Just 37 percent of the total athletics coaching positions at New Canaan High School are filled by Board of Education staff—a figure that has dropped off in recent years though it would benefit the district to see it higher, officials say.
Out of 106 coaching positions, 39 are filled by district staff, a number that represents 29 unique coaches, as some of them coach multiple sports, according to NCHS Athletic Director Jay Egan.
A closer look at the numbers shows that just 21 of those unique coaches are teachers, Egan told Board of Ed members at their most recent meeting.
“So that means almost 20 percent of the coaches are teachers,” Egan said at the June 18 meeting, held in the Wagner Room at NCHS.
“Now, 15 years ago that was a much different model. The teacher-coach was a very common model. That is not as common of a model right now, which means there are a lot of different things that we have to think about with respect to hiring coaches and retaining coaches and so forth.”
The comments came following presentation by Egan on New Canaan High School athletics, including an overview on coaching certification, a soon-to-launch sports contests streaming system and spotlights on coaches, championships and sports participation rates among students.
Egan noted that NCHS field hockey coach Kelly Marks is a member of the U.S.A. Field Hockey Team, girls volleyball coach Kevin Marino is director of volleyball at Chelsea Piers, that boys ice hockey coach Clarke Jones is director of coaching at the New Canaan Winter Club, boys soccer coach Luke Green is director of coaching for the New Canaan Football Club and that girls lacrosse coach Kristin Woods was named 2018 CHSCA Class L Coach of the Year and CIAC Girls Lacrosse Coach of the Year.
Board of Ed Chair Dionna Carlson said it’s “sad to see the teacher-coach model sort of going away.”
“I think there are so many positive things that come from teacher-coaches,” she said. “I don’t know, maybe it’s just the generation and we can’t do much about it. Have we looked at possible ways to encourage more teacher-coaches?”

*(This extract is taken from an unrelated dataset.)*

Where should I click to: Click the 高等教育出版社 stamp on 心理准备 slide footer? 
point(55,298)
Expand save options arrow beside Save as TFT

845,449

Referring to a state requirement that coaches who are not already certified teachers after a one-year temporary coaching certification must take a 45-hour course for standard certification (as well as CPR, First Aid and concussion management), Carlson added: “I just think that absent the credentialing part of it, I think there is just so much training that teachers get that a 45-hour course is never going to touch upon with kids.”
Egan agreed, saying teachers bring a unique strength to coaching positions in the “ability to understand teaching and learning.” Egan said he and New Canaan Public School Director of Human Resources Gary Kass are in constant communication when a new teacher is hired that has a sports background.
“That is obviously the ideal circumstance, I have reached out to them with all the openings, I have reached out to them—the entire staff—many times throughout the summer, making it clear to them … that we would like to hire teachers,” he said. “And I think they would like to do it, sometimes we talk about it and then I kind of think it is a practical problem for them. I mean, transportation in Fairfield County is a problem for everybody that lives here. I am not saying we are defeated by it.”
Egan said he is concerned about the decrease in teacher-coaches for NCHS sports, noting that “there are high standards for coaches in this community.”
“I just wanted to voice that as a concern that I have going forward,” he said.